===== LESETEXT =====

# NTSC und PAL



## Thoram (24. Januar 2004)

Ich habe ein kleines Problem ich würde mir gerne mein bild von meinen laptop auf meinenm fernseher anzeigen lassen aber ich kriege nur ein schwarz weiss bild ich glaube das es daran leigt das die anzeige noch auf NTSC ist meine frage ist wie kann ich das auf pal umstellen bitte dringend um hilfe wie kann ich das umstellen danke jetzt schon mal.


BlackHawk


----------



## King Euro (26. Januar 2004)

Ist NTSC nicht das amerikanische Bildformat?
Oder irre ich mich da?


----------



## NuLL (26. Januar 2004)

NTSC ist das Amerikanisch / Japanische Standard Bildformat und somit auf 90% der Deutschen Fernseher nicht Darstellbar...

PAL ist die Europäische Norm die 100 % kompatibel sein Sollte!


----------



## SixDark (27. Januar 2004)

Hi!

Also bei mir funktioniert das im BIOS des Laptops!
Allerdings kann es auch an diversen Adaptern liegen, die Du benutzt. Bei mir war es so, sobald ich das S-Video-Kabel in einen Scartadapter gesteckt habe war das Bild auch nur noch s/w. Wenn ich aber das S-Video-Kabel direkt an den Fernseher angeschlossen habe war es voll bunt... Mußt mal schauen...

===== ERFASSTE DATEN =====

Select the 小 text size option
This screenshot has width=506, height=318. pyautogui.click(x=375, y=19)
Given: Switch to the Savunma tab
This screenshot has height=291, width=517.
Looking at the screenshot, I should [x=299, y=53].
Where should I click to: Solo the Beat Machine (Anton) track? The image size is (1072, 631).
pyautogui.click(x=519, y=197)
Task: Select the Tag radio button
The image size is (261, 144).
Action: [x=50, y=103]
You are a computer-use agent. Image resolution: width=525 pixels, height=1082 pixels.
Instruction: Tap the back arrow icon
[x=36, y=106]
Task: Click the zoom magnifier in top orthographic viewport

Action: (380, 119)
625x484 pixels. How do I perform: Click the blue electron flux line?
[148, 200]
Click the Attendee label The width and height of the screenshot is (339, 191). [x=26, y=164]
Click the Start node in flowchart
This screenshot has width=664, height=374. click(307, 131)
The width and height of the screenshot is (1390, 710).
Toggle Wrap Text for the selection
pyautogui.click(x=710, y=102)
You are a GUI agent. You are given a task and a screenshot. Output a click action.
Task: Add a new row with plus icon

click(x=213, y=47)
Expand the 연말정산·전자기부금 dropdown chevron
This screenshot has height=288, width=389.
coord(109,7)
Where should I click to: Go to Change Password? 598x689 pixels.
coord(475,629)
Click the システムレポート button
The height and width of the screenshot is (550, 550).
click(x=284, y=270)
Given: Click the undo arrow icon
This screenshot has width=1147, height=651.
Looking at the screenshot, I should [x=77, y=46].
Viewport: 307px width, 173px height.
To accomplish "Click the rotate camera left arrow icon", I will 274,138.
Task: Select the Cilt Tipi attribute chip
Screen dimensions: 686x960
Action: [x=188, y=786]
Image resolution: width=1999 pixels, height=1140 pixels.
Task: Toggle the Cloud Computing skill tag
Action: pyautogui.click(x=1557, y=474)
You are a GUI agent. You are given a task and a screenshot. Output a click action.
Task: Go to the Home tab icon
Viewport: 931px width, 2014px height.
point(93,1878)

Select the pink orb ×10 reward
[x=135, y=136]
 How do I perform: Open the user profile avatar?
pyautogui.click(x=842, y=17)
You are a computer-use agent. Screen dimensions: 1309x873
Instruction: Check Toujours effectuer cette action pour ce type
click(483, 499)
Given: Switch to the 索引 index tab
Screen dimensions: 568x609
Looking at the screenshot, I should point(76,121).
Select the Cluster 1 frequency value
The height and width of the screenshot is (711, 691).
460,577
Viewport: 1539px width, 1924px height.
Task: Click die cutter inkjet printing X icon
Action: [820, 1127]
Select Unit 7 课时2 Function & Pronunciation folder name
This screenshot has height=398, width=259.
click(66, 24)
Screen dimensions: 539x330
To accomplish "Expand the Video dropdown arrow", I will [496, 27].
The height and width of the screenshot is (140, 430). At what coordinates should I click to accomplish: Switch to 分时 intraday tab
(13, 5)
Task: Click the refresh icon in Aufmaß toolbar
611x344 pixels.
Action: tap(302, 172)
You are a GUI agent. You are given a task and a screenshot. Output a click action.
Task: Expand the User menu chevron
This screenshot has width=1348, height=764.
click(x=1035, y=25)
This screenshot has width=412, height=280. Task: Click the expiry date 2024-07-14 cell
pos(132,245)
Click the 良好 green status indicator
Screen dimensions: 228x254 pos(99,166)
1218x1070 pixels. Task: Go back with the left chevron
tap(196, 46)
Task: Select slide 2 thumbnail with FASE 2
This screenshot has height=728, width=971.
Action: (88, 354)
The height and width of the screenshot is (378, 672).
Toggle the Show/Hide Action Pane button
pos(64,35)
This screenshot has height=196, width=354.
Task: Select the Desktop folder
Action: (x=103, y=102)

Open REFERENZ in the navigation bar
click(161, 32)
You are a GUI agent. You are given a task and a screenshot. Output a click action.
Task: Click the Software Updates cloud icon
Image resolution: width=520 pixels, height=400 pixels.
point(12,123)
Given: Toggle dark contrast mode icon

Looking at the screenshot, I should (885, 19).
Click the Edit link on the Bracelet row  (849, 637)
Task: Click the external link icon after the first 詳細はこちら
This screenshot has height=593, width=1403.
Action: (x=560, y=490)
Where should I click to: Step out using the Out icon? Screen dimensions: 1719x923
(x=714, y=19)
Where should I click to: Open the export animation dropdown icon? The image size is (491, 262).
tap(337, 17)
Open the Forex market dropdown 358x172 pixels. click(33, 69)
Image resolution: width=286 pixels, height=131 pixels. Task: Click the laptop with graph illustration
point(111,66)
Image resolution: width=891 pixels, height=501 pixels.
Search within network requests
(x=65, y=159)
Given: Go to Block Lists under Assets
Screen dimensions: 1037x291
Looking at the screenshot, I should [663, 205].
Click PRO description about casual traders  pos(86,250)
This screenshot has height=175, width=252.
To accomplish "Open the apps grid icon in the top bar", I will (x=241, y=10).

=====

**AUFGABE:** Kannst du den Forenthread zu NTSC und PAL vollständig und unverändert wiedergeben? Die Einträge spielen hier keine Rolle.

**LÖSUNG:**
# NTSC und PAL



## Thoram (24. Januar 2004)

Ich habe ein kleines Problem ich würde mir gerne mein bild von meinen laptop auf meinenm fernseher anzeigen lassen aber ich kriege nur ein schwarz weiss bild ich glaube das es daran leigt das die anzeige noch auf NTSC ist meine frage ist wie kann ich das auf pal umstellen bitte dringend um hilfe wie kann ich das umstellen danke jetzt schon mal.


BlackHawk


----------



## King Euro (26. Januar 2004)

Ist NTSC nicht das amerikanische Bildformat?
Oder irre ich mich da?


----------



## NuLL (26. Januar 2004)

NTSC ist das Amerikanisch / Japanische Standard Bildformat und somit auf 90% der Deutschen Fernseher nicht Darstellbar...

PAL ist die Europäische Norm die 100 % kompatibel sein Sollte!


----------



## SixDark (27. Januar 2004)

Hi!

Also bei mir funktioniert das im BIOS des Laptops!
Allerdings kann es auch an diversen Adaptern liegen, die Du benutzt. Bei mir war es so, sobald ich das S-Video-Kabel in einen Scartadapter gesteckt habe war das Bild auch nur noch s/w. Wenn ich aber das S-Video-Kabel direkt an den Fernseher angeschlossen habe war es voll bunt... Mußt mal schauen...